Brian McGilloway was born in Derry, Northern Ireland. After studying English at Queen’s University, Belfast, he took up a teaching position in St Columb’s College in Derry, where he was Head of English. He is the author of the New York Times bestselling Lucy Black series, all to be published by Witness. Brian lives near the Irish borderlands with his wife and their four children.
Q&A with Brian McGilloway
Writing and Reading:
Do you draw from personal experiences and/or current events?
Very much. Writing to me is like dreaming awake and in the same way your experiences and concerns bleed into your dreams, so too do they bleed into your writing. More specifically, most of my books are triggered by real world events’ Little Girl lost by a child found wandering in a snow storm and, in Bad Blood, the targeting of Romanian families in Belfast housing estates with slogans which included ‘Romans Out’ daubed on the gable wall of the family home.
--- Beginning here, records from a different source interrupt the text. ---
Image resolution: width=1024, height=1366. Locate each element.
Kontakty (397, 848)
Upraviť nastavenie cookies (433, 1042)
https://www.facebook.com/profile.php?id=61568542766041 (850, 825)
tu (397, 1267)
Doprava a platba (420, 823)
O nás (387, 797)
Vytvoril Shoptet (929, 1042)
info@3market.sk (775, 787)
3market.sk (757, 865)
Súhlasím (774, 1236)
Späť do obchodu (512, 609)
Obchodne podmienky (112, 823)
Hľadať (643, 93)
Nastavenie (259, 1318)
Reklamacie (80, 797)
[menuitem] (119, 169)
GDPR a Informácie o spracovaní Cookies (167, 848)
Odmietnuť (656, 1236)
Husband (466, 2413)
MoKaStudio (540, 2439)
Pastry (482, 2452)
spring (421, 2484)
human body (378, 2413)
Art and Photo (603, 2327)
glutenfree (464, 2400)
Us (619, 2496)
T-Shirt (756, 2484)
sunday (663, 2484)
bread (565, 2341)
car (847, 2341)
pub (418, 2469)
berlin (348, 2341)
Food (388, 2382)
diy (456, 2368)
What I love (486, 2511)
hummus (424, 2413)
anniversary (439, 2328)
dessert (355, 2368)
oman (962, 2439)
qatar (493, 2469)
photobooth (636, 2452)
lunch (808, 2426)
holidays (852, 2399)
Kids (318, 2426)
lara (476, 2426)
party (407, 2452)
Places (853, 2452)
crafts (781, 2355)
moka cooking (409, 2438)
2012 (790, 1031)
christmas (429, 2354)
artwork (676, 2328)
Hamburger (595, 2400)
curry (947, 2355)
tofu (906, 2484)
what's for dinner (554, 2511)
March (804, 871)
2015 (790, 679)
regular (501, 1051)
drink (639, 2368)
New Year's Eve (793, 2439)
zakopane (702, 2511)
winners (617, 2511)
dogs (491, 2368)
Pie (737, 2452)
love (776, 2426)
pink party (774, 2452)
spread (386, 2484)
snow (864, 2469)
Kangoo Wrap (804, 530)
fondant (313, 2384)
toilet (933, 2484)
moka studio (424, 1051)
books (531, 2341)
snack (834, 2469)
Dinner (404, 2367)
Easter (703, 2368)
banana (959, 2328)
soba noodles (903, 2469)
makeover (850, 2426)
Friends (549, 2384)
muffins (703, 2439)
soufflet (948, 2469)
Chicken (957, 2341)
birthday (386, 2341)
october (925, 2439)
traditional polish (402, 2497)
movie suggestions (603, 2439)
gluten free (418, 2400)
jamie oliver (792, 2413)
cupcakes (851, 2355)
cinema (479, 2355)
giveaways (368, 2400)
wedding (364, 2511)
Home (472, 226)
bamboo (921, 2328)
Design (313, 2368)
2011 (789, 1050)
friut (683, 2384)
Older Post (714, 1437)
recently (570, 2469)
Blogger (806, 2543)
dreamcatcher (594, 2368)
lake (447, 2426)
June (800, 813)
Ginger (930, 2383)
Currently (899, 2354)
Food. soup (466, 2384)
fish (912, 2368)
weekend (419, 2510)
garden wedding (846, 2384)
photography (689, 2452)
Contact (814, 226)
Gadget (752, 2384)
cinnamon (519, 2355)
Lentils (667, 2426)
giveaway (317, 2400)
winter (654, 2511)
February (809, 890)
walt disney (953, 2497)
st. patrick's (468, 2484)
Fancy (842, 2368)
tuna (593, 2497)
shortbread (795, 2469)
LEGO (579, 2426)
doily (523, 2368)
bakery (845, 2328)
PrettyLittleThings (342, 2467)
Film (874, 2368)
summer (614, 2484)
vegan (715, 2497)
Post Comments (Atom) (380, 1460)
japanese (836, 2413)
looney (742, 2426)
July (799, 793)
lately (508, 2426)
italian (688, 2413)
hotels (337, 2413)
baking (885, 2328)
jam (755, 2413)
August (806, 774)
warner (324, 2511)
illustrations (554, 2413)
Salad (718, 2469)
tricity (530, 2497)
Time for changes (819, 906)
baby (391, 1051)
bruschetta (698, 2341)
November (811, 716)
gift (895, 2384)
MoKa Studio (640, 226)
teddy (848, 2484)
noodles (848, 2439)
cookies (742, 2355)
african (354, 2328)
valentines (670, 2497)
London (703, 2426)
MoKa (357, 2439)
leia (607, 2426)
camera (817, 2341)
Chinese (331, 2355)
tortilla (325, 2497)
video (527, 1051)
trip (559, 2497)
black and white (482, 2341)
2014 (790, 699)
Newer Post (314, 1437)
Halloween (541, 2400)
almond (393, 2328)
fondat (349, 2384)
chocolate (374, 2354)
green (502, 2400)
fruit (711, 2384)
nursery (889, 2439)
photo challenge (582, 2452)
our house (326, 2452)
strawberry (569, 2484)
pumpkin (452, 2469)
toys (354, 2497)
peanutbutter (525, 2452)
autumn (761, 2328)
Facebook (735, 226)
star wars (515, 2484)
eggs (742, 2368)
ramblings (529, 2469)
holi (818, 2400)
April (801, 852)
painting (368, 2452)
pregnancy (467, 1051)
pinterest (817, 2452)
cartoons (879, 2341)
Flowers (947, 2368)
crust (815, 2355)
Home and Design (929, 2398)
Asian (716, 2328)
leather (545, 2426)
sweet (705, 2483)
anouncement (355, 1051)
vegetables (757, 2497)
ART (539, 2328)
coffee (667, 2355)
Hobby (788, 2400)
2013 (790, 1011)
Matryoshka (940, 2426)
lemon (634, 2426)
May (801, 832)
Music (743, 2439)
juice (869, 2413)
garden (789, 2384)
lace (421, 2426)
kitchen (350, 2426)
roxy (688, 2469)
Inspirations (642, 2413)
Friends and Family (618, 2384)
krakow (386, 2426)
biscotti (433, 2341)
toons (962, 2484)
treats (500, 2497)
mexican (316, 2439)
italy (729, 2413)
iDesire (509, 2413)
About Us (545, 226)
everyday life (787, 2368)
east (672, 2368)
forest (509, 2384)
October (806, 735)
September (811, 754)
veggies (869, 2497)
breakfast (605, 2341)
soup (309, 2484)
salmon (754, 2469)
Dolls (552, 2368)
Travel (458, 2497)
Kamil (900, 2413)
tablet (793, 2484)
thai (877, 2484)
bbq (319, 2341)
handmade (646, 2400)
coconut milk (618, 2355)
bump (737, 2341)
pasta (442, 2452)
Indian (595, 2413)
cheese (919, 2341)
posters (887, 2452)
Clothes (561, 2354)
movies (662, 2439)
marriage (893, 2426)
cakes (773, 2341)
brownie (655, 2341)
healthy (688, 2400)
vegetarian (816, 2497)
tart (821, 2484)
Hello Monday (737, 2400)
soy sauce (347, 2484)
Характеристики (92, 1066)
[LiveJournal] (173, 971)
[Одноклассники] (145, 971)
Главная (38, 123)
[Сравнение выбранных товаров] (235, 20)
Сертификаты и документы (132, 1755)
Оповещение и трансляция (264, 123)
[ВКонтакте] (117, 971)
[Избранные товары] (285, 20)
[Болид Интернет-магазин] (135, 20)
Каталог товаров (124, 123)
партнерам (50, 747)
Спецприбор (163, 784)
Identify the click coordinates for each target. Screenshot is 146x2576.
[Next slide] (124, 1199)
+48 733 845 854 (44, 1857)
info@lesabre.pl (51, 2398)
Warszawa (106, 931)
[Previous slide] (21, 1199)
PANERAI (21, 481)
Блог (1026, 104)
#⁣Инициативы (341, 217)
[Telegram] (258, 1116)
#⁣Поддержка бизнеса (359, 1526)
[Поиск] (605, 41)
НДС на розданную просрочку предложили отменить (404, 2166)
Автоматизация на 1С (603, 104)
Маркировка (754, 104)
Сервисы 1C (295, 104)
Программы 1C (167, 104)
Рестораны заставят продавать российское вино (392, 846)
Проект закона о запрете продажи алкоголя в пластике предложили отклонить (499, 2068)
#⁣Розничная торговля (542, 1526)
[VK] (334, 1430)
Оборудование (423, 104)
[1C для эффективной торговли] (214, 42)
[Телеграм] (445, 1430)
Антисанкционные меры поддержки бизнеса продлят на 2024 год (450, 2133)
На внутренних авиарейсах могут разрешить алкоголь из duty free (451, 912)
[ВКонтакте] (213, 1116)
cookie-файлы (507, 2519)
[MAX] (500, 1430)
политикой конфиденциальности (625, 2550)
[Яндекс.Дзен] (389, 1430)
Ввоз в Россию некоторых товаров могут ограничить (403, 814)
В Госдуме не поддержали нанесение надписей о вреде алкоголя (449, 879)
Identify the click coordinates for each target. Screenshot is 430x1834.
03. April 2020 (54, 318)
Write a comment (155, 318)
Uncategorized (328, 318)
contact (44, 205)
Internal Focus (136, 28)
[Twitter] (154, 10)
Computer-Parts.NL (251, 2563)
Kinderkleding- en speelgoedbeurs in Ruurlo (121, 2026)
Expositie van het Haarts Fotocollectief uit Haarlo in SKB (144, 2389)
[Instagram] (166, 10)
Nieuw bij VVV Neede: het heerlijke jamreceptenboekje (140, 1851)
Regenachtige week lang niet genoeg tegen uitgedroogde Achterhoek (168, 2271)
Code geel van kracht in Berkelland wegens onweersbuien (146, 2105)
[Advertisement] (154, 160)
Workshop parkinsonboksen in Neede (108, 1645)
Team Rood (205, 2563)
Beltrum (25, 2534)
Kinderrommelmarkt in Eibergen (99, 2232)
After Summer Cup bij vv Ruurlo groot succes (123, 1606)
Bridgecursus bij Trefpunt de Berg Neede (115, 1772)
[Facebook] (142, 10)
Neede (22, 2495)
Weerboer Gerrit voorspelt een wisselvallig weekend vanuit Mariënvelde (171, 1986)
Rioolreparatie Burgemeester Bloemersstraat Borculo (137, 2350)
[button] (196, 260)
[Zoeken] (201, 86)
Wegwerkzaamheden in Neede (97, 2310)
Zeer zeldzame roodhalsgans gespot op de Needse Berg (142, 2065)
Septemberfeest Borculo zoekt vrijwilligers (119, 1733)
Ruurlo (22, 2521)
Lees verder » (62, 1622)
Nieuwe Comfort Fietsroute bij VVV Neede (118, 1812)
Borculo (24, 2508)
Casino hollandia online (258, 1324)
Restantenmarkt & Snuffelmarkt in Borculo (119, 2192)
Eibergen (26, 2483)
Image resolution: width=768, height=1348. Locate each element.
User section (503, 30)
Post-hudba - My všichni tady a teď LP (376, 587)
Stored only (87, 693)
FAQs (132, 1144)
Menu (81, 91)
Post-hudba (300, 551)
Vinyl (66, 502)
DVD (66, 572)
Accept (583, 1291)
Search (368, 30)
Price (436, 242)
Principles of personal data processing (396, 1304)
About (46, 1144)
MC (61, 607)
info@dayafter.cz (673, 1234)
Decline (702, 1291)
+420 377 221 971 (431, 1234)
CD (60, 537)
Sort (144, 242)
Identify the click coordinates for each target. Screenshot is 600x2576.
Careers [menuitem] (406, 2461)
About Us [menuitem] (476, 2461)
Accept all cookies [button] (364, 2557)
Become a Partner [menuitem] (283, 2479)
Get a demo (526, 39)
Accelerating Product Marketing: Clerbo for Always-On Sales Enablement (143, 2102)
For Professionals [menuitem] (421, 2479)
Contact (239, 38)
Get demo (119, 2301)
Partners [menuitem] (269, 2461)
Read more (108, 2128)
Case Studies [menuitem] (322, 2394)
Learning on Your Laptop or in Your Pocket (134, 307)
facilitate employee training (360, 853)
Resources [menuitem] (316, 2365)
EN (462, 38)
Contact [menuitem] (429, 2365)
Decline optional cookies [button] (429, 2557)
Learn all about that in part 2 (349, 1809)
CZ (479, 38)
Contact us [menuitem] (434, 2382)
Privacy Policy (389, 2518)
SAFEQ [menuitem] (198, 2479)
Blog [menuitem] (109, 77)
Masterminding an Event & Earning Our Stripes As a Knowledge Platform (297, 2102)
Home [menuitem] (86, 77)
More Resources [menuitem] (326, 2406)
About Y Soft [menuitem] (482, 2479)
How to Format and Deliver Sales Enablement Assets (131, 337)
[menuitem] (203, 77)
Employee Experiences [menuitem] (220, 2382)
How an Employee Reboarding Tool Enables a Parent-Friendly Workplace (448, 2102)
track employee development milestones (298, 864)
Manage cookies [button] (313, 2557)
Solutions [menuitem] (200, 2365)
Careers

Do you start with the conclusion and plot in reverse or start from the beginning and see where the story line brings you?
Never. I start at the start and work my way through the story and the plot. It should be as much a journey of discovery for me as for the reader. With one book I did have an ending in mind from the start and then worried that id made the villain of the book too obvious as a result and so changed it half way through!
Are any of your characters based on you or people that you know?
I suspect all my characters have facets of me – even the bad ones. That doesn’t mean I share their views of behaviour, but I need to understand them to be able to write them. Devlin and Lucy, my two series characters, certainly have a lot in common with me. Devlin’s voice is pretty much mine, I think, and his concern with family and balancing his responsibilities is mine. Lucy’s stories are set in Prehen where I grew up and many of her memories are my memories.
Your routine when writing? Any idiosyncrasies?
I’ve started writing in cafes more and more. I have an office at home but as my children have got older, it’s harder to find quiet to work. Ironically, I find the bustle of a cafe helps me concentrate and I know I’ve an hour without interruption to work so I’m less inclined to surf the net or check Facebook!
Tell us why we should read this book.
I guess this book is about the rise of right wing populism and the manner in which hate is enflamed through the words of people who then decry when others take those words and act on them. That’s a pattern which is being replicated in various parts of the world at the moment, not just in Northern Ireland.
Who are some of your favorite authors?
James Lee Burke, John Connolly, Michael Connelly, Stuart Neville, Adrian McKinty, Steve Cavanagh, Arlene Hunt, Dennis Lehane, Ian Rankin…
What are you reading now?
Here and Gone by Haylen Beck. It’s excellent so far.
Are you working on your next novel? Can you tell us a little about it?
I am – it’s a new Devlin book. I’ve only just started it so I can’t really say what it’s about at the moment.
Your novel will be a movie. Who would you cast?
That’s a tricky one. For Devlin, I think someone like Brian Gleeson would be perfect. For Lucy, I’m not so sure. An actress called Laura Pyper played Lucy in a radio adaptation of one of the short stories and I thought she was excellent.
Favorite leisure activity/hobby?
Going to the cinema!
I’ve started making paella for the kids these past few months and have developed a bit of a love for it at the moment.